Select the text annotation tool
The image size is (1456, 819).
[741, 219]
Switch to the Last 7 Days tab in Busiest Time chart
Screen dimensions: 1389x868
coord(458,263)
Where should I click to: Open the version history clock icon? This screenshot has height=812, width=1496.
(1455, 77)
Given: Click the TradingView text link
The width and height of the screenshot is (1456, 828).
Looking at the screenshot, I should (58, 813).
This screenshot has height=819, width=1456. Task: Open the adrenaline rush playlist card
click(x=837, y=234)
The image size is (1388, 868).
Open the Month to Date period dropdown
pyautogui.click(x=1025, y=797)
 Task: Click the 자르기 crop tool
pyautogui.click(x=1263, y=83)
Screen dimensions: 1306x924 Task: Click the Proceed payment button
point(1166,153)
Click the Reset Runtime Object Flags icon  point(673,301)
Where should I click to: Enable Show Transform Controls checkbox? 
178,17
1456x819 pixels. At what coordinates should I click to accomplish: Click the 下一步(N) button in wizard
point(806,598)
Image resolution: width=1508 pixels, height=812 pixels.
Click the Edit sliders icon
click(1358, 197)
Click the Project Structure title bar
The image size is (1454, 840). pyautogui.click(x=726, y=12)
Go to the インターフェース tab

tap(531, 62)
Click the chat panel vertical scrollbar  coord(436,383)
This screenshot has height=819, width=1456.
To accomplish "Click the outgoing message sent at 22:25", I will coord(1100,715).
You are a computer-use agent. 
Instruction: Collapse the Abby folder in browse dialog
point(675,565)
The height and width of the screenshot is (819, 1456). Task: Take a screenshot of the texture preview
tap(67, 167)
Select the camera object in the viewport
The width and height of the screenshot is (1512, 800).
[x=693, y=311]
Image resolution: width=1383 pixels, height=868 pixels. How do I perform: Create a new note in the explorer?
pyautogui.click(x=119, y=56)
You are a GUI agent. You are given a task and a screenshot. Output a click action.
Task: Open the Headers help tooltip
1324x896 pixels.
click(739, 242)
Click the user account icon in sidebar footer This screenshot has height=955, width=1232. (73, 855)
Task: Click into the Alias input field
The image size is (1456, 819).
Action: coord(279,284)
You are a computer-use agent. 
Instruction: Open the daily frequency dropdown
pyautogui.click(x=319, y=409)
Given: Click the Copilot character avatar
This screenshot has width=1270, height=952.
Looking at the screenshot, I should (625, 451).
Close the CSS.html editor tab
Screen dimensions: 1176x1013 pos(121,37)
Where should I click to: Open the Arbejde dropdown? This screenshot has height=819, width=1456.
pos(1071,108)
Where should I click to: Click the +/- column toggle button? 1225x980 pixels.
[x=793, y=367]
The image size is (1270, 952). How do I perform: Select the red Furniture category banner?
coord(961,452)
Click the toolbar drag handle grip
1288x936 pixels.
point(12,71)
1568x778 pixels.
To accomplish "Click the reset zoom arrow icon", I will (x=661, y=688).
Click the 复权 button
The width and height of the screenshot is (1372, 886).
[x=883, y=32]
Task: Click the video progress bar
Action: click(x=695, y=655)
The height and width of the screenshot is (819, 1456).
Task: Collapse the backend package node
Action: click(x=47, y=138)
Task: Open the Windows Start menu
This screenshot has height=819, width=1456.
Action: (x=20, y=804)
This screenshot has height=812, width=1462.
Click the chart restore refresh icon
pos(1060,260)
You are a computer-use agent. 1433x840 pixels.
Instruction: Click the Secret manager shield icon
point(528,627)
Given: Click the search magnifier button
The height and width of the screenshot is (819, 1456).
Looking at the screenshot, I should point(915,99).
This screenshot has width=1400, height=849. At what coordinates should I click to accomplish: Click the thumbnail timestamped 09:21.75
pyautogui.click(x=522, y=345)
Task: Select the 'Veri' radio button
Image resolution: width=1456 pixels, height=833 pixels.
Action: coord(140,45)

## What to produce
Filter the records for the word "agent" and show every line that has it.

## Solution to this exercise
You are a computer-use agent. 
You are a GUI agent. You are given a task and a screenshot. Output a click action.
You are a computer-use agent. 
You are a computer-use agent. 1433x840 pixels.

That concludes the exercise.